### REQUIRED WORK
In the travel blog excerpt below, how long did the trip up to the summit and back down take?
[BEGIN DOCUMENT SECTION]
Despite being bitten frequently on all limbs, tap dancing our way up the hills over granite bolders, we did manage to see some incredible scenery. It took some skill to stop for the minimum amount of time to quickly frame, focus and shoot photographs while sustaining the fewest bites, but we did it. A few looked vaguely ok even!

Can you spot all the biting March flies on the backs of my legs? Ouch!
The summit!

On our 90 minute high speed dance up and down to the summit, we failed to see a single sheep. We did spot a baby camel, a calf, several red kangaroos, a pair of shingleback lizards, and a wild goat. 

Thirsty Camel! Mr A feeding it milk
Kangaroos – tough fur to protect from flies
Likely to be a feral goat (‘range’ goat)
Signs of wetter times on the lowlands
Quick snap on the walk
Shingleback Lizard
A Shingleback Lizard – well disguised
Great colours up here as the sky shows signs of a change in the weather ahead

Reaching the summit was a relief. I quickly wrote a message in the visitor’s book, and it was about turn and back down to camp as the sun went down.

Low sun

With darkness the flies vanished, and we retired for dinner and a good night’s sleep…we hope.


Day 154: 31 October – Spring arrives in the south of WA!

Author: Mr A

Location: Esperance & Gibson’s Soak

Stepping out of the Zone this morning it felt….warm….and spring perhaps has finally arrived in this rather cool end of WA. We had to drop the caravan off for a new ensuite door to be fitted…dé jà vu indeed. The last one had arrived in Perth damaged and so Zone RV had shipped one down to Esperance, no questions. They are good guys! 

First thing on the list was a trip to Bunnings to get another chair – they have a special on and we bought one yesterday as my chair seems to be occupied by a small cat more often than not. We were so pleased with it we thought we’d pick up another one, again for the princely sum of $5s. Bunnings is the best!
[END DOCUMENT SECTION]
[BEGIN EXTRACTED ENTRIES]
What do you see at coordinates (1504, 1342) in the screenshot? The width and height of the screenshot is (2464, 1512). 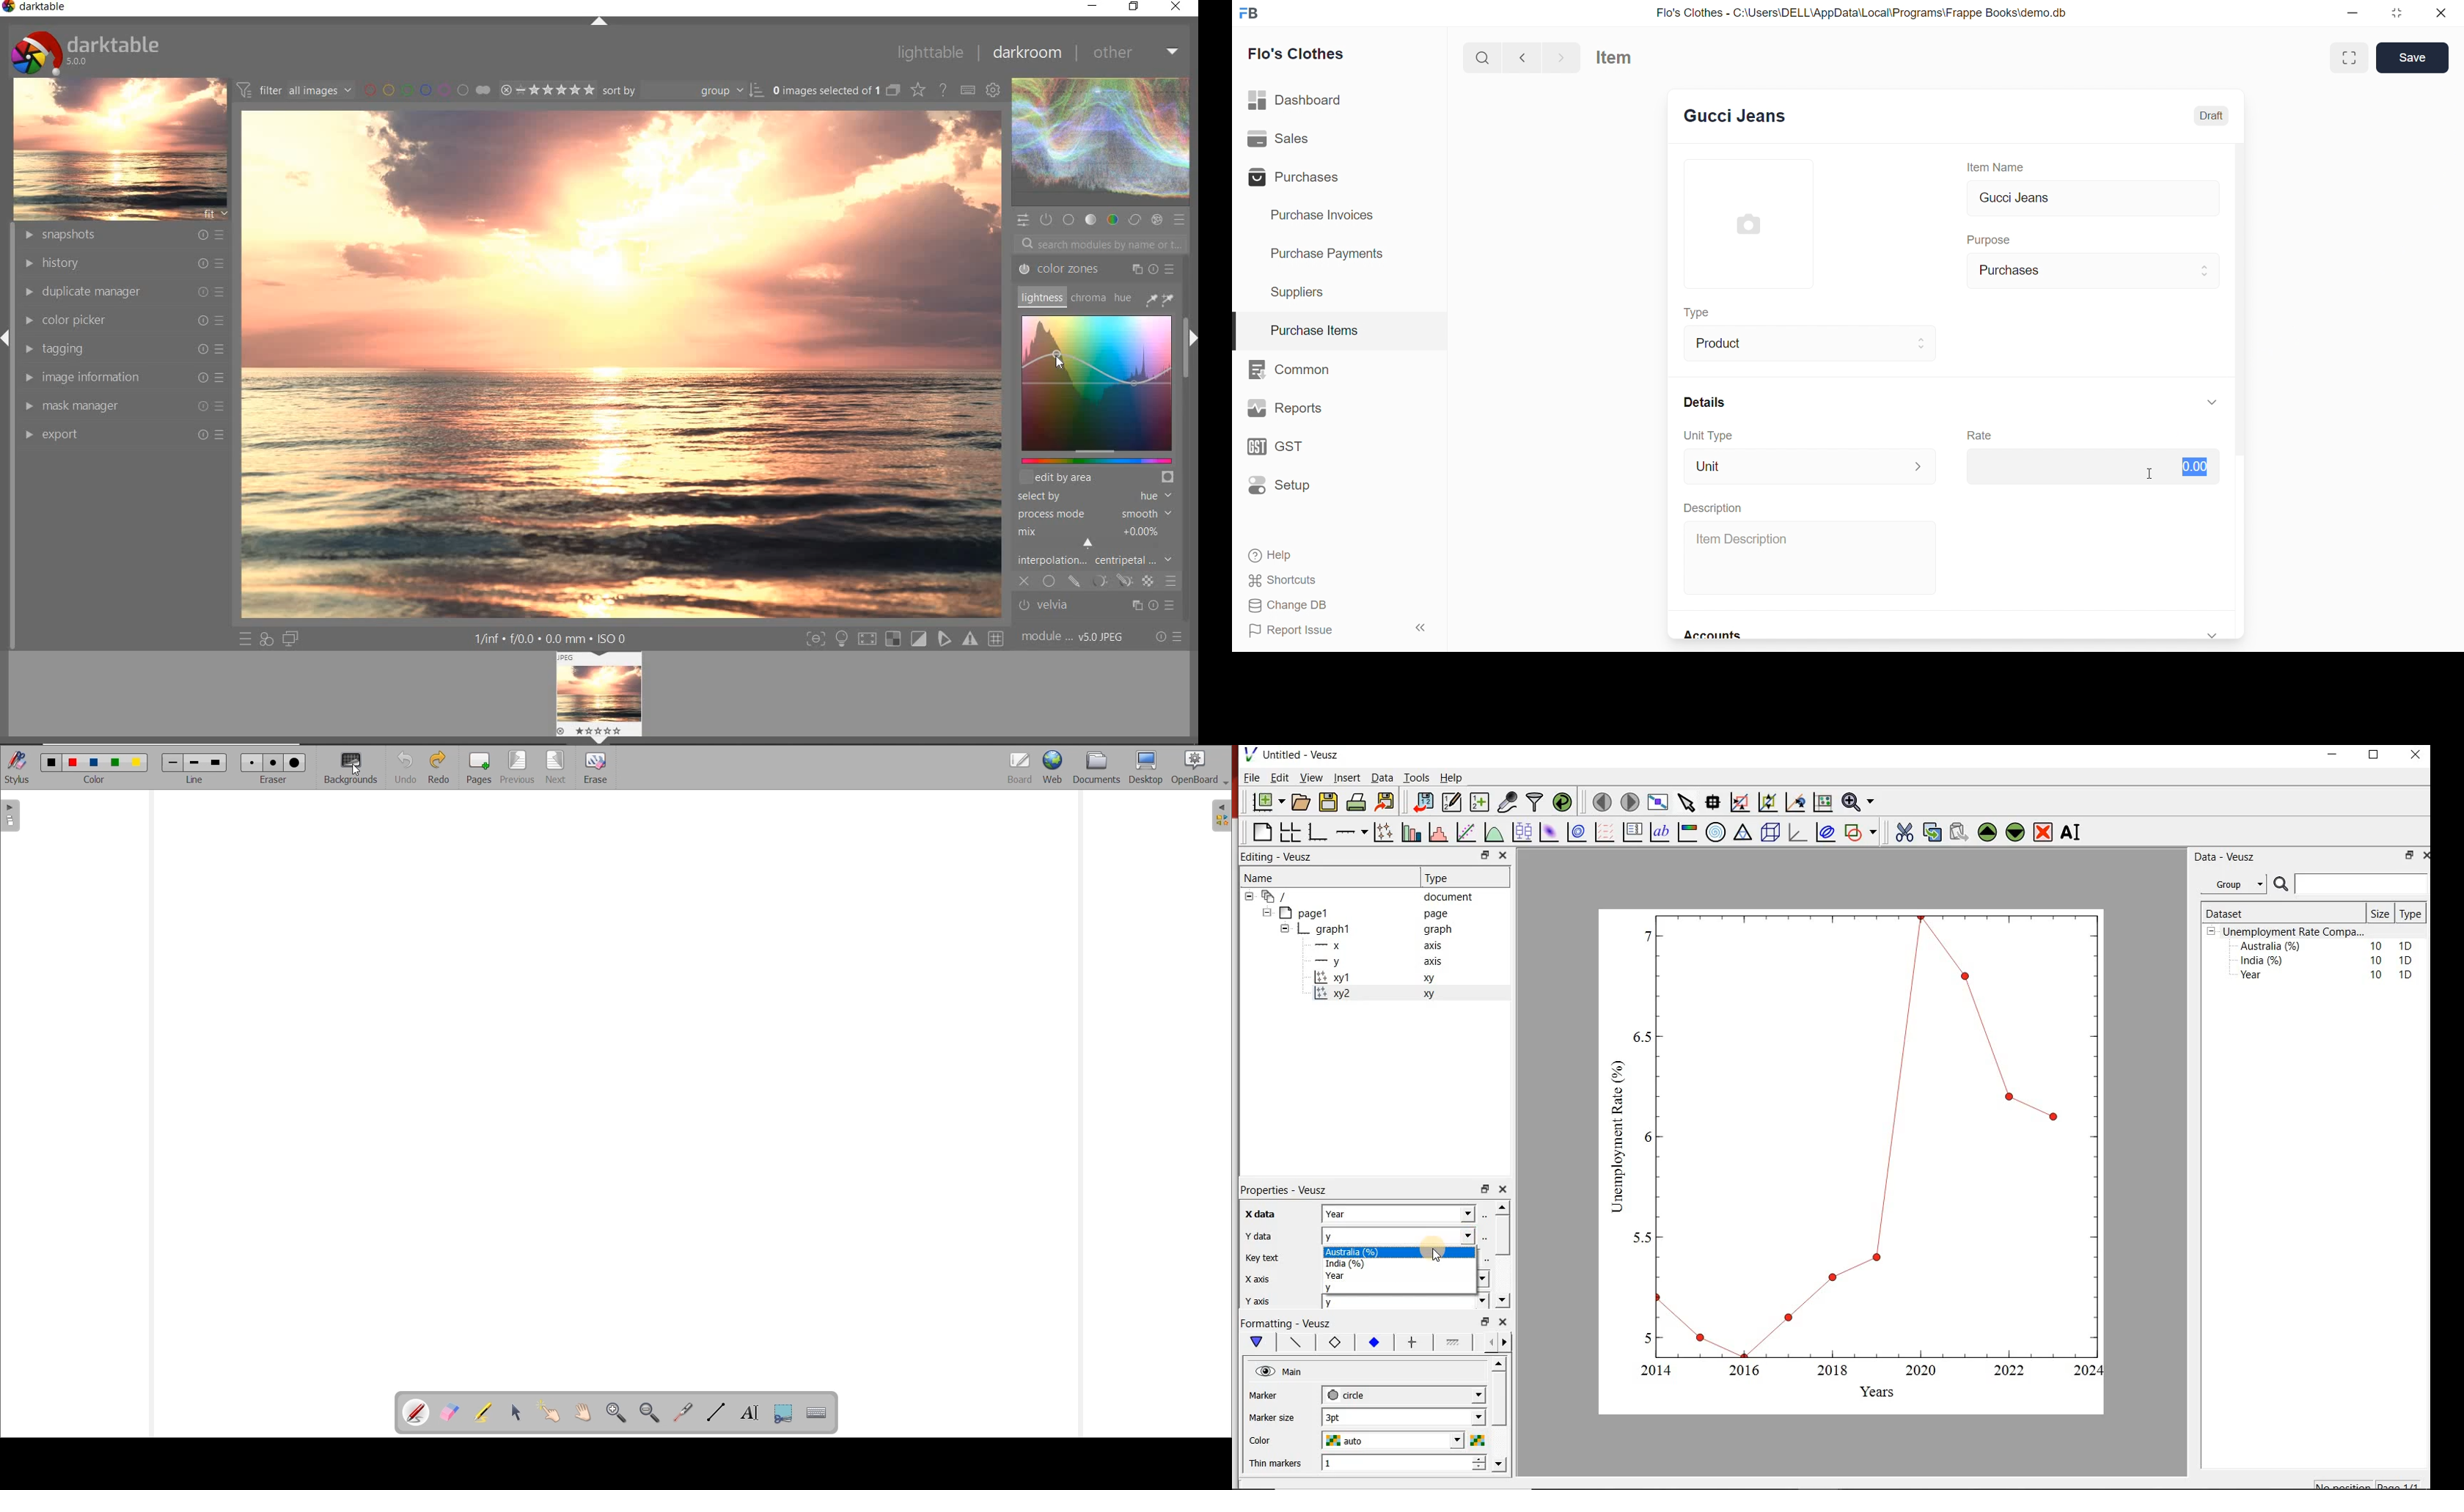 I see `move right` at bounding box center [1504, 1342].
[END EXTRACTED ENTRIES]
[BEGIN EXTRACTED ENTRIES]
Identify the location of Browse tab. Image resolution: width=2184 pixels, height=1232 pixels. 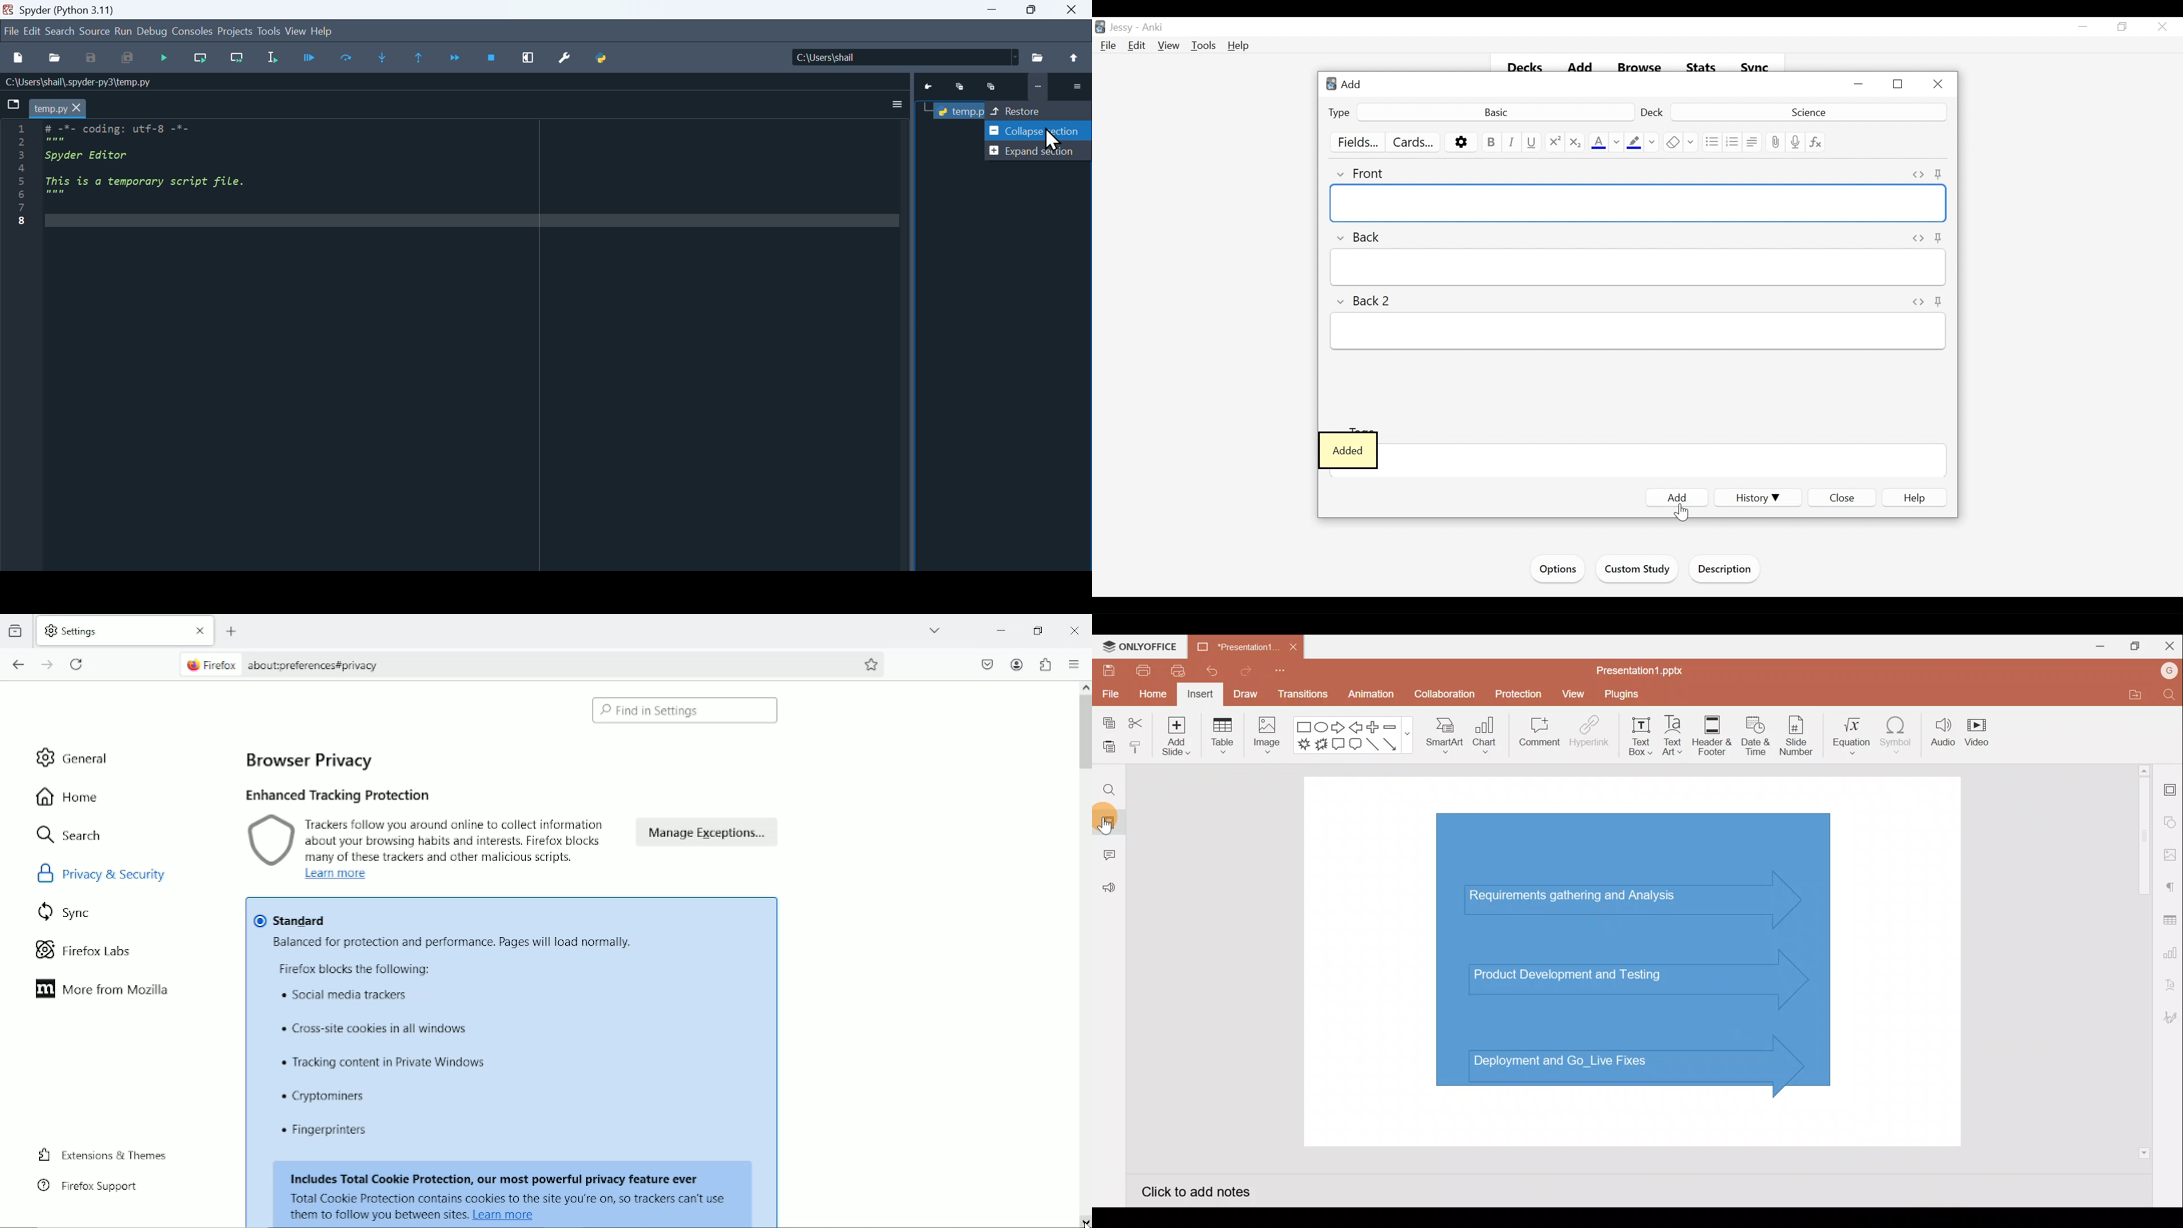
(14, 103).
[END EXTRACTED ENTRIES]
[BEGIN EXTRACTED ENTRIES]
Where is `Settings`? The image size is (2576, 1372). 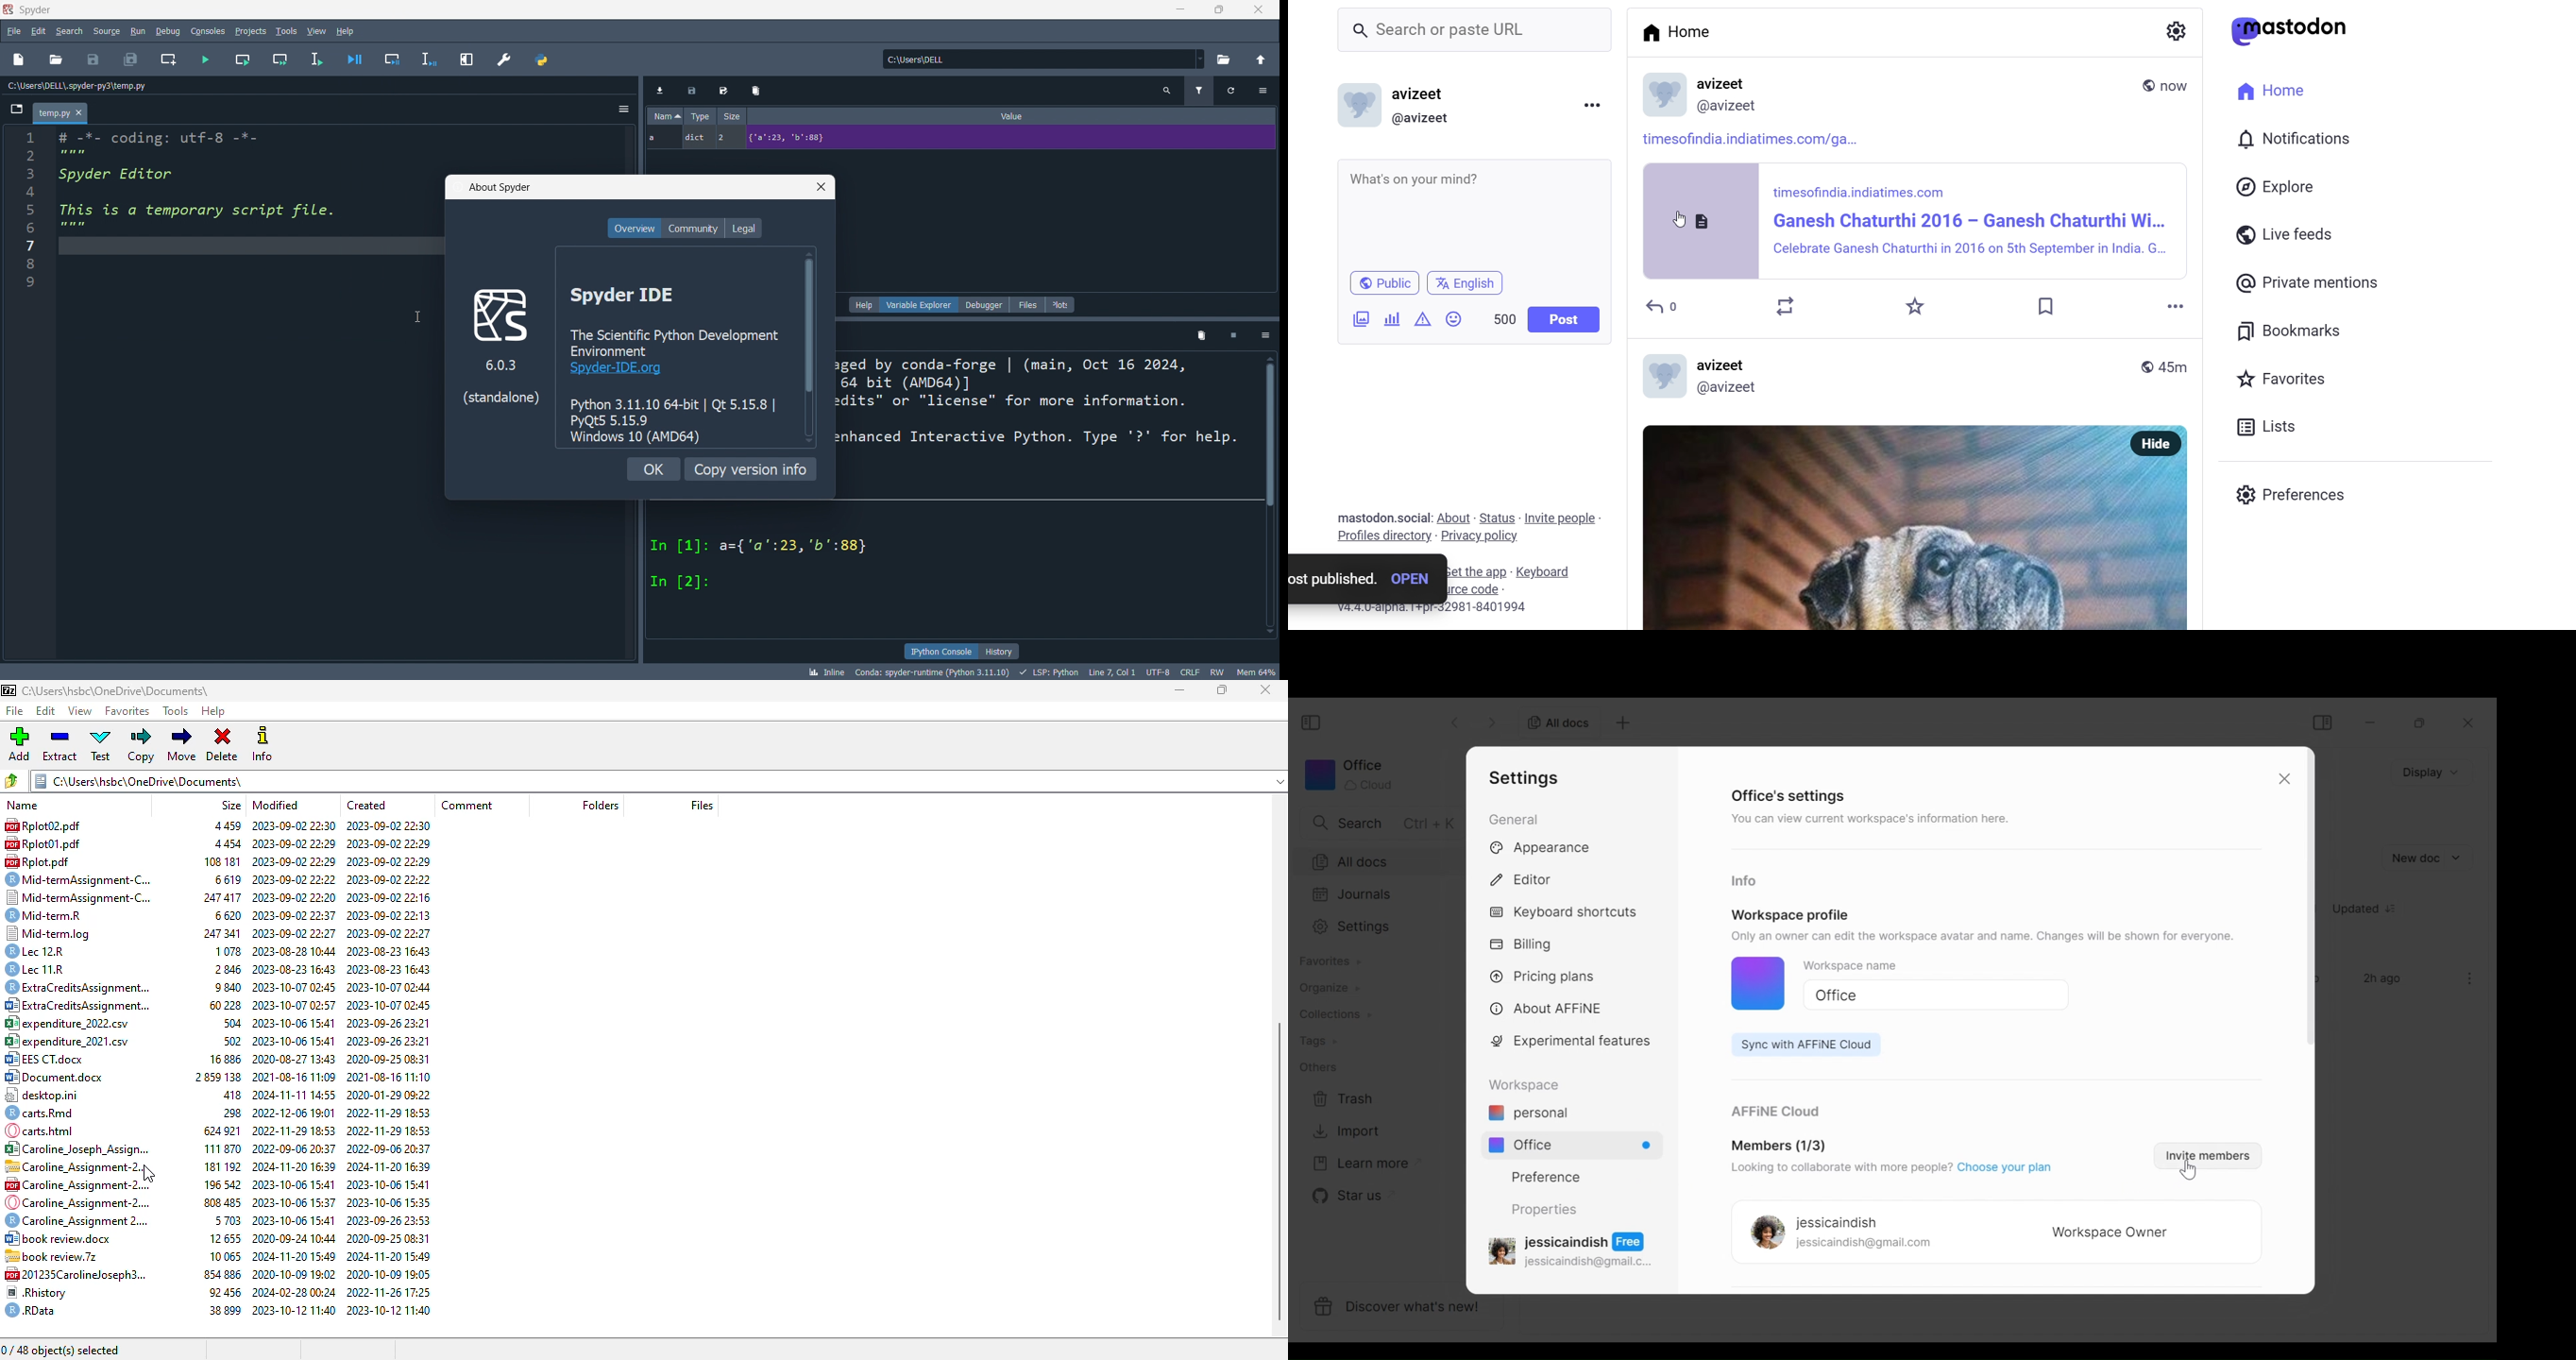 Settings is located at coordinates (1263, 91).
[END EXTRACTED ENTRIES]
### PROBLEM SOLUTION
90 minutes